Christian apologist Norman Geisler commented, “1 John 3:2 has been used to argue that the resurrection body will differ from a physical body. It reads, “Dear friends, now we’re children of God, and what we’ll be has not yet been made known. But we know that when He appears, we shall be like Him, for we shall see Him like He is.”
Geisler explained, “When John speaks of not knowing what we’ll be he’s referring to our status in heaven, not the nature of the resurrection body. For he’s contrasting it with our status now as ‘sons of God,’ claiming he doesn’t know what higher status we may have in heaven. He does know we’ll be like Christ. Paul said the same thing in Philippians 3:21: God will use His power to ‘transform our lowly bodies so that they’ll be like His glorious body.’“
The Rapture will be spectacular.
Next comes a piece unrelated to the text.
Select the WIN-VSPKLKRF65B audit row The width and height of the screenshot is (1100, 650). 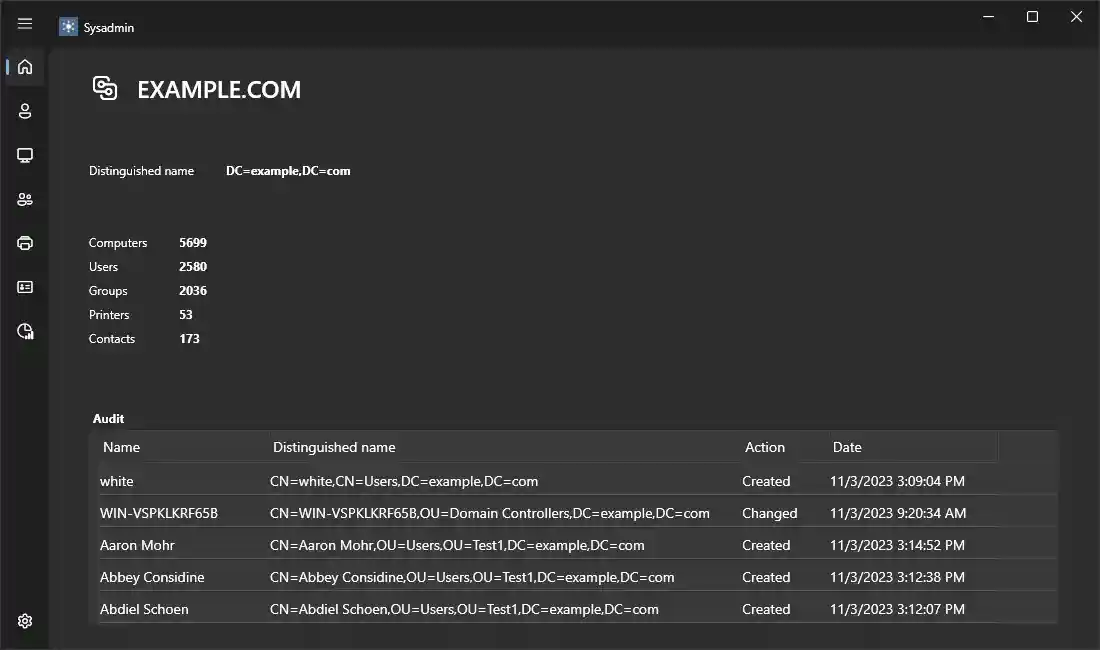400,513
Spurgeon preached that when Christ returns, “There will be some who’ll be found living, of whom the apostle says, ‘Then we who are alive and remain shall be caught up together with them in the clouds to meet the Lord in the air. And thus we shall always be with the Lord’“ (1 Thessalonians 4:17).
He then added, “We know that flesh and blood cannot inherit the kingdom. But it’s possible that they’ll be refined by some spiritual process that will preclude the necessity of dissolution… How glorious is the thought that Christ has vanquished death, that some men will not die.”
Oh, to be in that number!
J.I. Packer wrote, “My present body is like a student’s old jalopy; care for it as I will, it goes precariously and never very well, and often lets me and my Master down (very frustrating!). But my new body will feel and behave like a Rolls-Royce, and then my service will no longer be spoiled.”
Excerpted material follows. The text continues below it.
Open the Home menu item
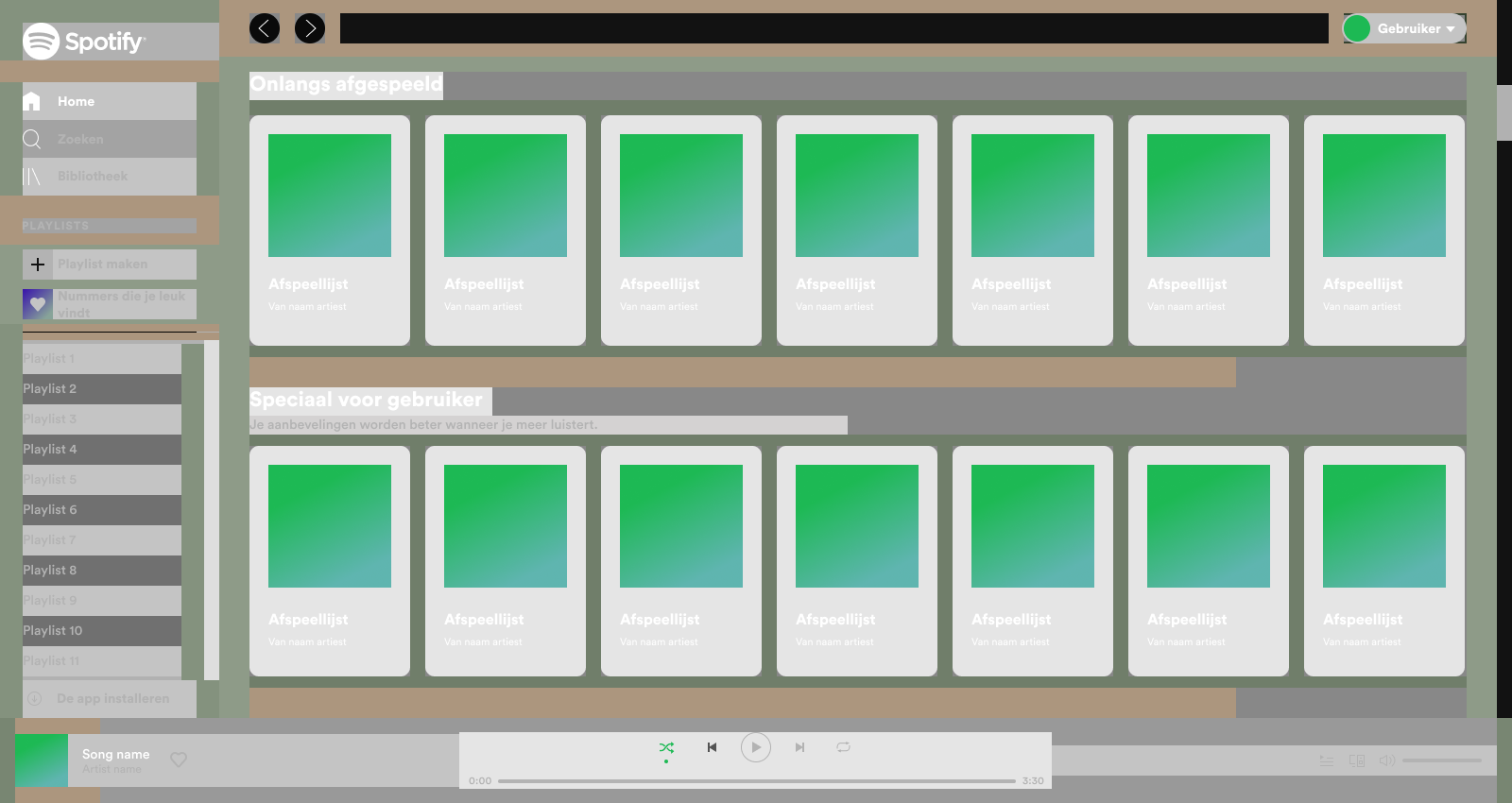The width and height of the screenshot is (1512, 803). [x=76, y=101]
He summed up his urgent message with: “Ask God to show you how Jesus’ life, body and soul was the only fully human life that’s ever been lived, and keep looking at Jesus, as you meet Him in the Gospels, till you can see it. Then the prospect of being like Him will seem to you the noblest and most magnificent destiny possible… But until you see it there’s no hope for you at all.”